(Entries taken from a collection)
..............................
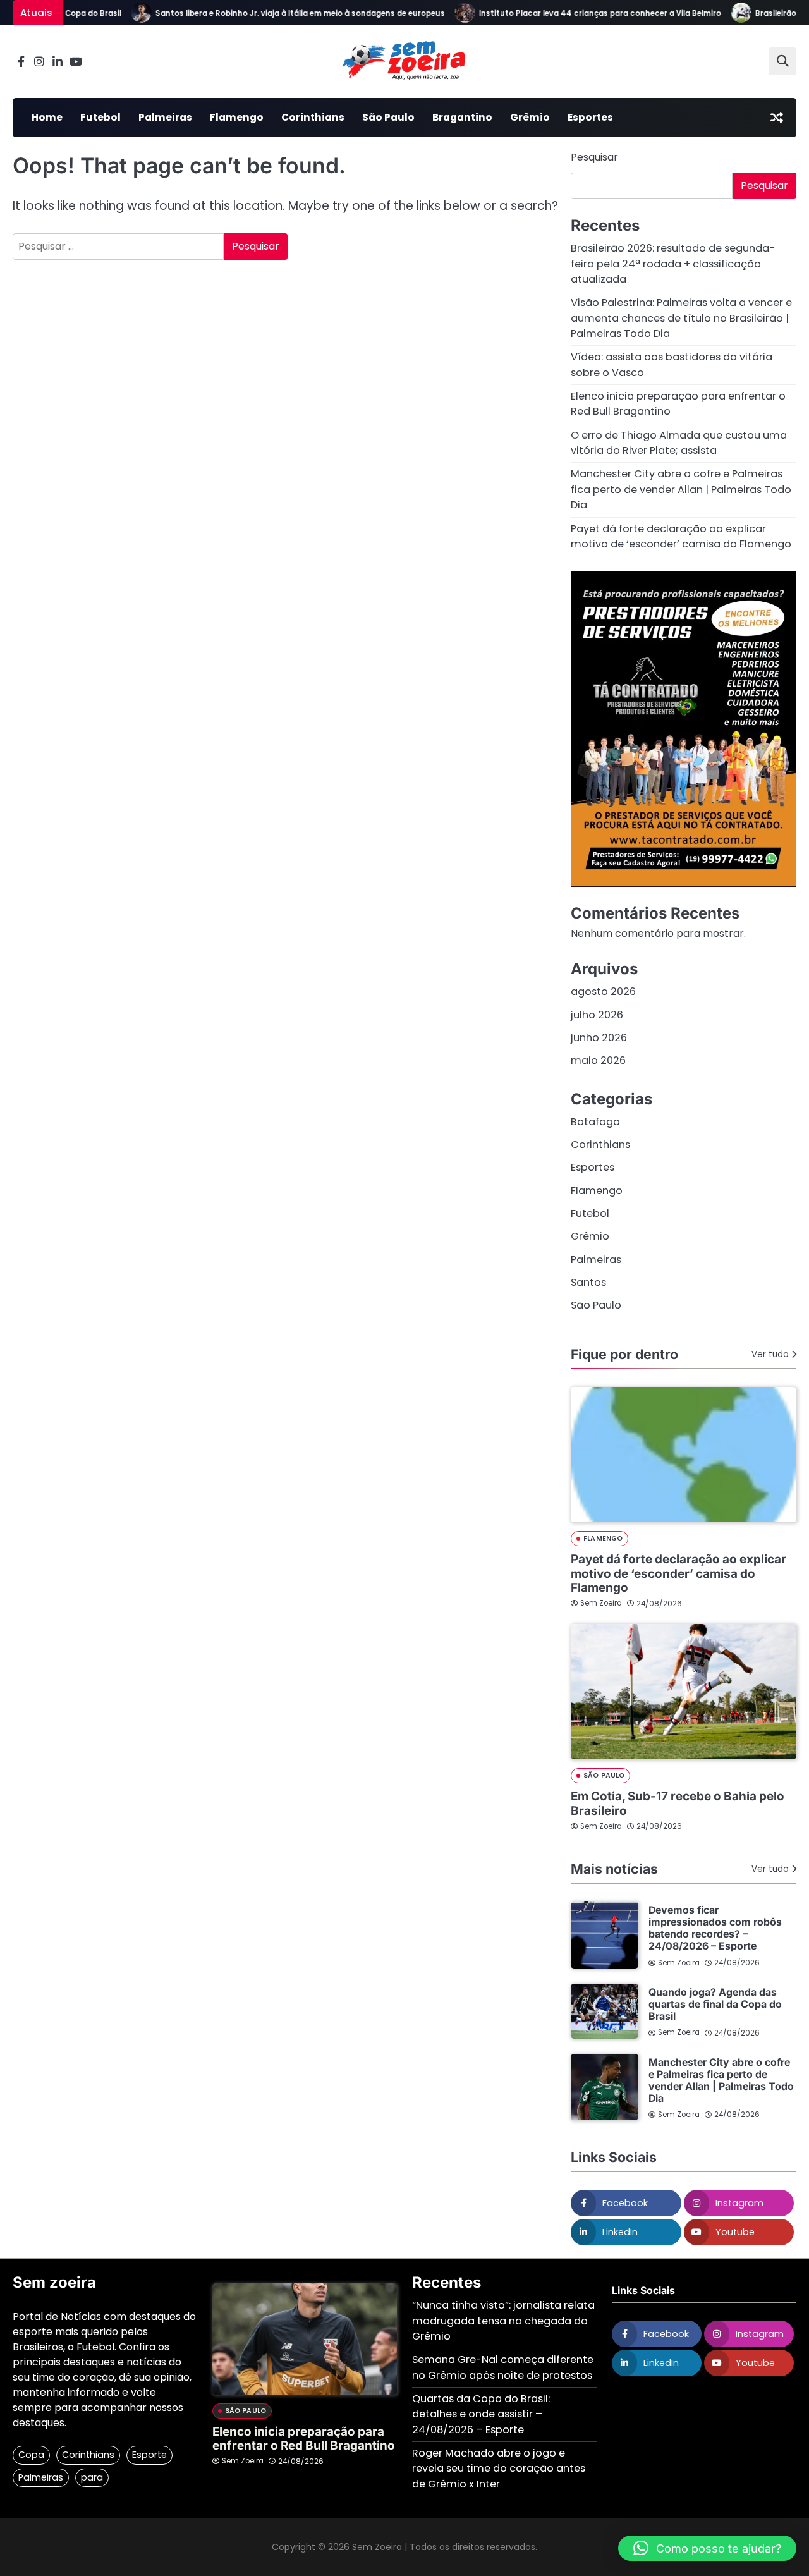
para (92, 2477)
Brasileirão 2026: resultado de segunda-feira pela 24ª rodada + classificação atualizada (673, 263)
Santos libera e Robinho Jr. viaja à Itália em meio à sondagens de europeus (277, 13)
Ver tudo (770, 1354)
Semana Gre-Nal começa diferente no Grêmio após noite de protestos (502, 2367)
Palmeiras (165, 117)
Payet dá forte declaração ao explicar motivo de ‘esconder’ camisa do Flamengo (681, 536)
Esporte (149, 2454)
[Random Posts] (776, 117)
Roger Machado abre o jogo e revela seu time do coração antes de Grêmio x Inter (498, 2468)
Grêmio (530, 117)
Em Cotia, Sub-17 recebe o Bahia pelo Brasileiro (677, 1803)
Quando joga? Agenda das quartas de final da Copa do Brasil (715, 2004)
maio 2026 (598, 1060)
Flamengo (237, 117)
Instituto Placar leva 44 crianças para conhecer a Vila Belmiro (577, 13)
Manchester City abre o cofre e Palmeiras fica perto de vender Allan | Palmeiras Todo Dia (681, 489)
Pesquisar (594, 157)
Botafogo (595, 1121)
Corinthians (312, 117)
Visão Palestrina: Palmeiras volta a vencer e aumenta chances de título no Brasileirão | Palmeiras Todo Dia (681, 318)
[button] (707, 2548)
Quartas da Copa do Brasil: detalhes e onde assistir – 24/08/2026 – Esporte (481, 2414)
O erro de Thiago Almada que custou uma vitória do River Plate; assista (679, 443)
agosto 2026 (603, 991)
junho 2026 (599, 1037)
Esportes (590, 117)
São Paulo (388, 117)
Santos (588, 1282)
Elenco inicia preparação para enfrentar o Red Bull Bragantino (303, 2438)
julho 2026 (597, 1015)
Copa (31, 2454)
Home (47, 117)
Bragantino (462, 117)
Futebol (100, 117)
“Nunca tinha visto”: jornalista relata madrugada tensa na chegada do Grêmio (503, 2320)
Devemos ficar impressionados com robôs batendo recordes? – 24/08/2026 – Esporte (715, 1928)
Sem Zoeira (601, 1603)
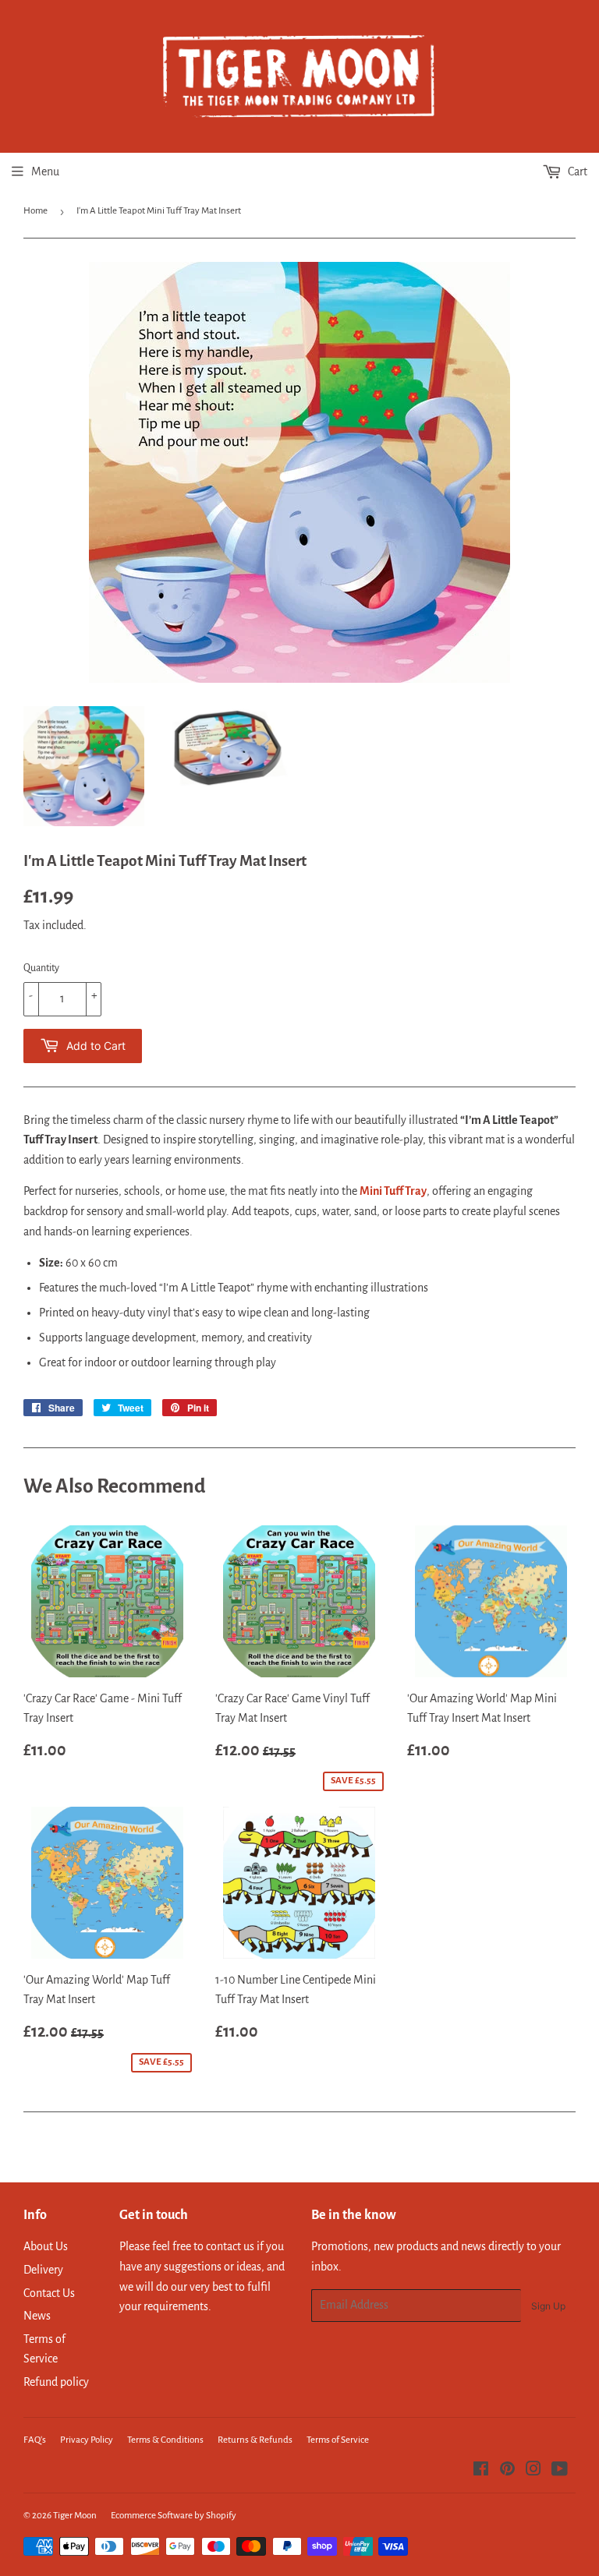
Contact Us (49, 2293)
..............................
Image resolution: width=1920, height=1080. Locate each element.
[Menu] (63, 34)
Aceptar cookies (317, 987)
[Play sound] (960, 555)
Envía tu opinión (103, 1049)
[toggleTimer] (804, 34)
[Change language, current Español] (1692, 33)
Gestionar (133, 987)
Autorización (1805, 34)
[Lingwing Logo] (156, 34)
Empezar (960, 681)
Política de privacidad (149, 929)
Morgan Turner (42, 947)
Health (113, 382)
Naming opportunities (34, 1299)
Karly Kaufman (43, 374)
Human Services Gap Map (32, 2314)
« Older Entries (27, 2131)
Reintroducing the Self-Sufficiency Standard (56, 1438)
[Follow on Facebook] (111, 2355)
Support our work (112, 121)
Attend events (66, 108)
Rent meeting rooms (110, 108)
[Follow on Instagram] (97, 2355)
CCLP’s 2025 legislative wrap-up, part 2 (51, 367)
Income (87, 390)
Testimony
..............................
WHAT THE EXERCISE ASKS: All the lines that hold the word "Grêmio" must appear in the answer, copied from the records.

RESULT:
Semana Gre-Nal começa diferente no Grêmio após noite de protestos (502, 2367)
Roger Machado abre o jogo e revela seu time do coração antes de Grêmio x Inter (498, 2468)
Grêmio (530, 117)
“Nunca tinha visto”: jornalista relata madrugada tensa na chegada do Grêmio (503, 2320)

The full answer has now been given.